This World Health Day, experts are urging people to look beyond diet and exercise, and focus on everyday habits that quietly shape heart health. From how well you brush your teeth to how often you pause to breathe, these small, consistent choices can shape long-term heart health.
As Dr Rushikesh Patil, Associate Director–Cardiologist at Dr L H Hiranandani Hospital, Powai, Mumbai, explains, “Several lesser-known lifestyle habits, from oral hygiene to sleep quality, play a meaningful role in cardiovascular protection.”
Habits that protect your heart
1. Maintain good oral hygiene
Brushing, flossing, and regular dental care may do more than protect your teeth; they can also support your heart.
Poor oral hygiene can lead to gum disease, which allows bacteria to enter the bloodstream and trigger inflammation. This inflammation is closely linked to atherosclerosis, or plaque build-up in arteries.

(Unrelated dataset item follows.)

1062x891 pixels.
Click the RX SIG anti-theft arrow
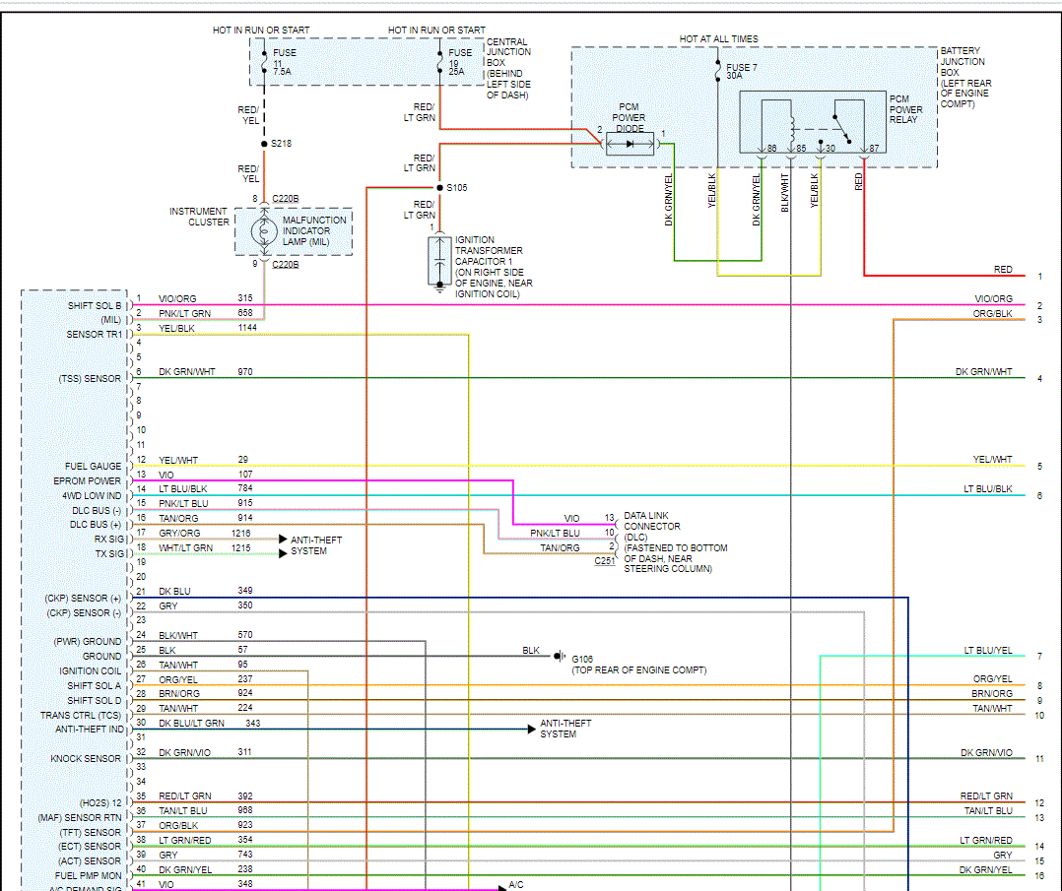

As Dr Abhijeet Palshikar, Director – Cardiology at Sahyadri Super Specialty Hospital, explains, “Periodontitis (sore, bleeding, swollen gums) causes chronic inflammation, and inflammation in turn is one of the main mechanisms behind the development of atherosclerosis.”
While it may not be the primary cause, it acts as a contributing risk factor, especially for those with existing conditions.
2. Adopt micro habits for stress relief
You do not need hours of meditation to make a difference, and even a few minutes can help.
Simple practices like five to 10 minutes of deep breathing, mindfulness, or relaxation can shift the body from a stress-driven state to a calmer one. These habits help regulate the nervous system, reduce cortisol levels, and improve heart rate variability.
“Although the effect seems minimal due to the time required, it can make a great difference,” says Dr Palshikar, especially for those dealing with chronic stress.
Over time, these small pauses can support better blood pressure control and overall cardiac resilience.
3. Prioritise sleep quality, not just duration
Getting enough sleep is important, but quality matters just as much, and in some cases, even more.
Interrupted or poor-quality sleep can keep stress pathways active, which may lead to high blood pressure, inflammation, and metabolic imbalances. Conditions such as sleep apnoea further increase cardiovascular risk.
“It is important to understand that having enough hours of sleep does not mean that one will not experience any cardiovascular complications, if they have low-quality sleep,” Dr Palshikar notes.
“Consistent, restorative sleep supports hormonal balance and cardiovascular recovery, making it a key pillar of long-term heart health,” adds Dr Patil.
4. Build and maintain social connections
Strong social ties are not just good for emotional health; they also protect your heart.
“Loneliness and social isolation are increasingly recognised as independent risk factors for heart disease,” says Dr Patil. Chronic isolation can raise stress hormone levels, increase inflammation, and negatively impact blood pressure and heart rhythm.
On the other hand, even a small support system can improve mental well-being and encourage healthier behaviours. “A person with even a limited number of supporters has a better mood and reduced risk of heart disease,” highlights Dr Palshikar.
5. Maintain hydration and good posture
Some of the most effective heart-protective habits are also the easiest to overlook:
Stay hydrated to maintain healthy blood circulation
Maintain good posture to support proper blood flow
Take regular screen breaks to reduce sedentary behaviour
Proper hydration ensures efficient circulation, while movement breaks prevent prolonged inactivity, which can strain the cardiovascular system. These small adjustments, when practised daily, contribute to better vascular and metabolic health.
6. Let music support your heart
Listening to music is more than just a mood booster, and it can also have a calming effect on the heart. Research suggests that soothing music can help lower stress hormones, reduce heart rate, and even support better blood pressure control.
Calm, slow-tempo music in particular can activate the body’s relaxation response, which helps ease strain on the cardiovascular system. Over time, this can contribute to improved emotional well-being and reduced stress-related risk.
Even a few minutes of listening to music during the day can become a simple, effective habit that supports overall heart health.
Why a holistic approach matters
While diet and exercise remain foundational, relying on them alone may leave gaps. Heart health is influenced by multiple interconnected systems, including stress response, sleep cycles, and emotional well-being.
Simple habits such as relaxation, hydration, and social engagement work alongside physical activity to support both cardiovascular and metabolic health. Over time, these combined efforts improve resilience and reduce long-term risk.
“A holistic approach that combines physical activity with mindful lifestyle choices offers the most effective and sustainable path to long-term cardiovascular well-being,” says Dr Patil.
This report is for informational purposes only and is not a substitute for professional medical advice.